See, this morning after Gamma left for school the kittens got into Gamma’s room and I, still a bit groggy from my “back pill” last night, was chasing them, in my usual black suit and tie, cursing like Harvey Keitel (I like to think) in a Quentin Tarantino film (Bad Vet, maybe). And the elusive little critters were diving between the bed and the trundle bed beneath it, and I would wait 30 seconds silently and, missing the attention they would climb back out, and I would chase them again, and they’d dive back under the bed. This went on for six minutes, or twelve tries, until I caught the female and tossed her out and closed the door. The male is easier to catch, generally, but by this time I was impatient, and my back was killing me from all the diving around, goddammit, so I endeavoured to make his trundlebed hiding place less comfy by sliding it back and forth with increasing velocity until he opted to join his sister in the hallway at which point all was calm again.

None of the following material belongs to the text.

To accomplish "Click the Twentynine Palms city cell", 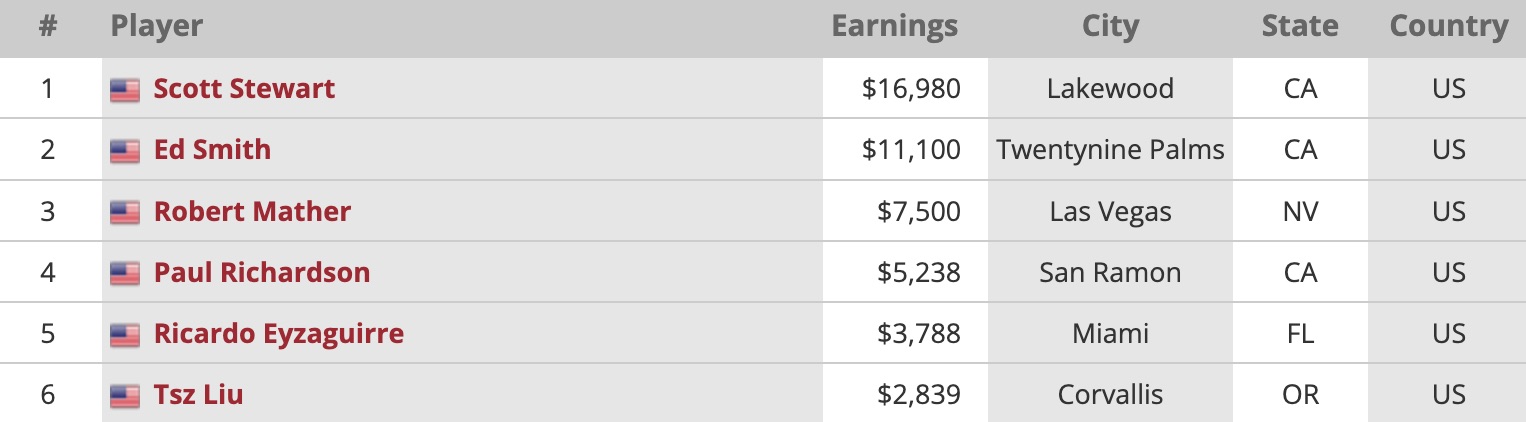I will click(1110, 150).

I have not combined back pills with whiskey since the first time due to the previously-mentioned (elsewhere) side effects which include falling down (due to excessive relaxation) and being treated well by my wife due to her mistaking me for a friend.

I have, besides this study, also been thinking about dementia, and two relatives directly affected, and how they are coping or not and also, as one does, at least if one has hypochondriac tendencies, wondering whether this dark hole haunting me has any connection to this.

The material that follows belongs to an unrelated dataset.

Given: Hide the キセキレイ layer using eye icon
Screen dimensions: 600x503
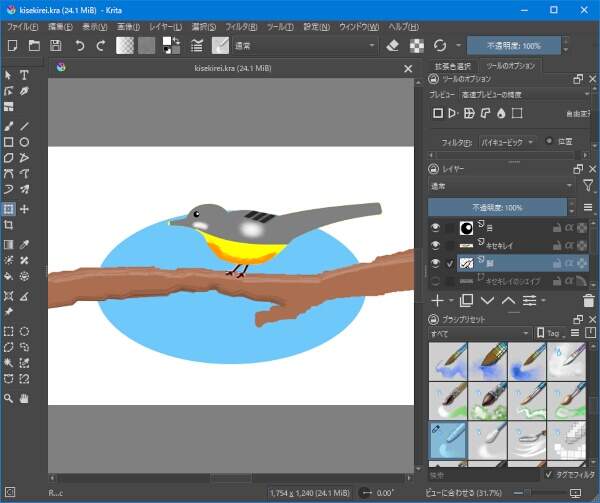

You know the dark hole, right? Not really a hole, just this vast darkness in your mind? Or your meta-mind? This darkness back there, so dark it’s hard to say anything more about it but I’ll try? And you wonder if the names you forget, or switch, or the words you have trouble accessing, are somehow connected, and whether your pursuits, such as ballroom dancing, or music lessons, or artistic pursuits, or composition, are a good insurance policy against this, or useless.

Time will tell, I guess.

Also, fucking back, man.

At least I’ve been dreaming more lately. Great dreams, I am very grateful for dreams. Thanks! Two nights ago I was on a ship of some kind on a stormy nighttime sea, with a Danish singer of whom I am fond, and the ship was sinking, and maybe there was an airplane, and water was coming in, but the ship was very buoyant and my singer friend was reassuring me that this was entirely normal and the ship would not, in fact, sink, and that we would make it to Iceland just fine, or something. In the second dream that night I was pointing a plastic rocket launcher at a family about to escape in a helicopter, waiting for them to take off so that they would die in the crash when I shot them (they were bad guys) (there was also a cargo plane in this dream) when my alarm went off.

Last night: my wife walked into a wall in a seaside Japanese town (or so I was informed by a young man in the dream) and I was a spectator at a massage contest, and one of the masseuses and her friends had decided to massage me, when my alarm went off.

And so it goes.

Get with it, Monsanto

If kittens smelled like bacon, they’d be perfect.